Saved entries
------------------------------------
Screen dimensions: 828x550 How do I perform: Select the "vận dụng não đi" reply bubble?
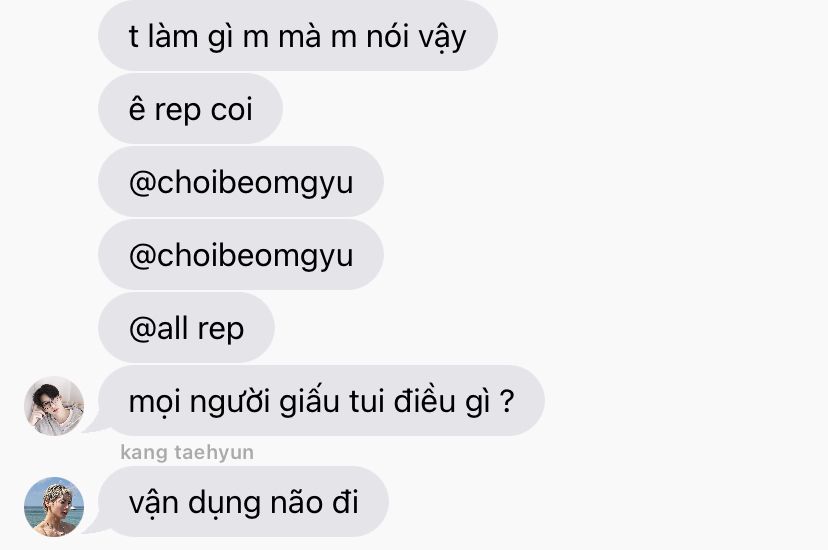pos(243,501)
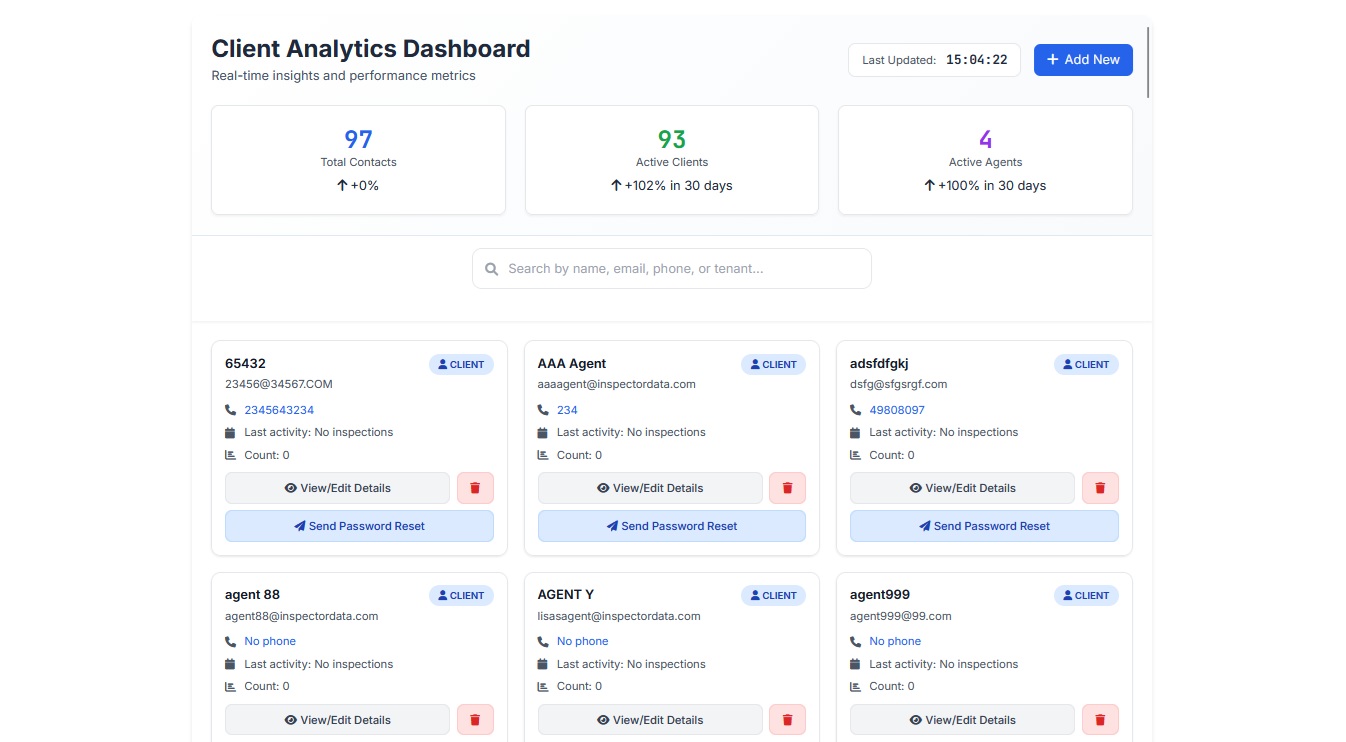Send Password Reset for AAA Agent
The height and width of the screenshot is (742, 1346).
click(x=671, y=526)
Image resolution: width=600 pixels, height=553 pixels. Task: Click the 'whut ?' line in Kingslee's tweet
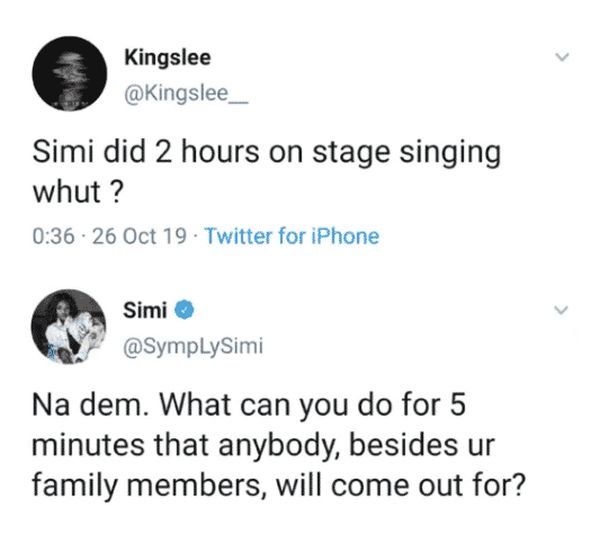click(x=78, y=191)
------------------------------------
Once the pictures are removed, repeat all of the data above exactly.

Screen dimensions: 828x550 How do I perform: Select the "vận dụng não đi" reply bubble?
pos(243,501)
Send Password Reset for AAA Agent
The height and width of the screenshot is (742, 1346).
click(x=671, y=526)
Image resolution: width=600 pixels, height=553 pixels. Task: Click the 'whut ?' line in Kingslee's tweet
click(x=78, y=191)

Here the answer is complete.